In what's truly a powerful opening 90 minutes, Mafia III sets the stage for a terrific story filled with violence and vindication, but what plays out is far more pedestrian, a real anticlimax. The game absolutely nails it in the soundtrack and atmosphere -- New Bordeaux is a solid doppleganger of New Orleans -- but it fails to explore much beyond the all-too-familiar trappings of tired open-world action and driving games.
Mafia III's brand of action includes brutal gun play, stealth and of course, city driving. But just four hours into it, I knew exactly what I was getting. The game's biggest problem is that things just aren't as varied as other open-world crime games out there.

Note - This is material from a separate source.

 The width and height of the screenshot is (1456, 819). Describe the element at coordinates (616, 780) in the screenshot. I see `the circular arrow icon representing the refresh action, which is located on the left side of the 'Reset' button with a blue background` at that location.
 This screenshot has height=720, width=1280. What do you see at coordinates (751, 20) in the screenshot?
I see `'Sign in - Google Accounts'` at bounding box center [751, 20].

Very quickly, it turns into a snake eating its own tail, failing to provide enough variety to build significant momentum.

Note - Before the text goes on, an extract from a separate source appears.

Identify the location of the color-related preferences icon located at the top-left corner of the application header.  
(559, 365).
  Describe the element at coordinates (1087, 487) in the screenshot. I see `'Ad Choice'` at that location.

It's easy to draw comparisons to Grand Theft Auto V -- and I'd even argue the shooting action is better in Mafia III -- but GTA's wealth of diverse missions is sadly missing here.
Mafia III does accomplish some impressive feats, aside from the stellar soundtrack and engaging setting. Its story is exceptionally well delivered, thanks to heavy-hitting acting and writing, and a unique mix of documentary-style cutscenes and flashbacks.

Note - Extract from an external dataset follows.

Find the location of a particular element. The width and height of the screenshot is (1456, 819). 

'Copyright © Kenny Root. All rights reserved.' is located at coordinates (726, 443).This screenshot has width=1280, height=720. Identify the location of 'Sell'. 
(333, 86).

Unfortunately, that's where my admiration ends. In my time playing the game on a Maingear PC running two Nvidia GTX 980 GPUs, I experienced significant graphical wonkiness, including a pair of flatout crashes. I also tried out the PS4 version -- it too had its share of glitchy visuals.
Both versions suffered from the kind of weirdness that tends to pop up in open-world games: strange clipping issues, pop-ins and more.
Structurally, it's laid out in familiar fashion. In order to enact his revenge, Lincoln must systematically neutralize the city's mob, taking down criminal rackets and assigning his own disciples to take them over.
There's enough to do outside of story missions, but they're tough to recommend spending too much time completing. Thankfully, Mafia III doesn't penalize you for abandoning some of that monotony, so you can concentrate on seeing the main campaign all the way through.
There seemed to be a great amount of potential in Mafia III leading up to its release. A lot of the right pieces to the puzzle were there, but in the end the whole thing fails to come together. It shows shades of innovation, especially at its start, but never really builds beyond a core set of gameplay redundancies. Give credit to the game for dealing with some ugly racial and social issues in a way that doesn't seem forced or out of place, but unfortunately there's just not much to love in Mafia III.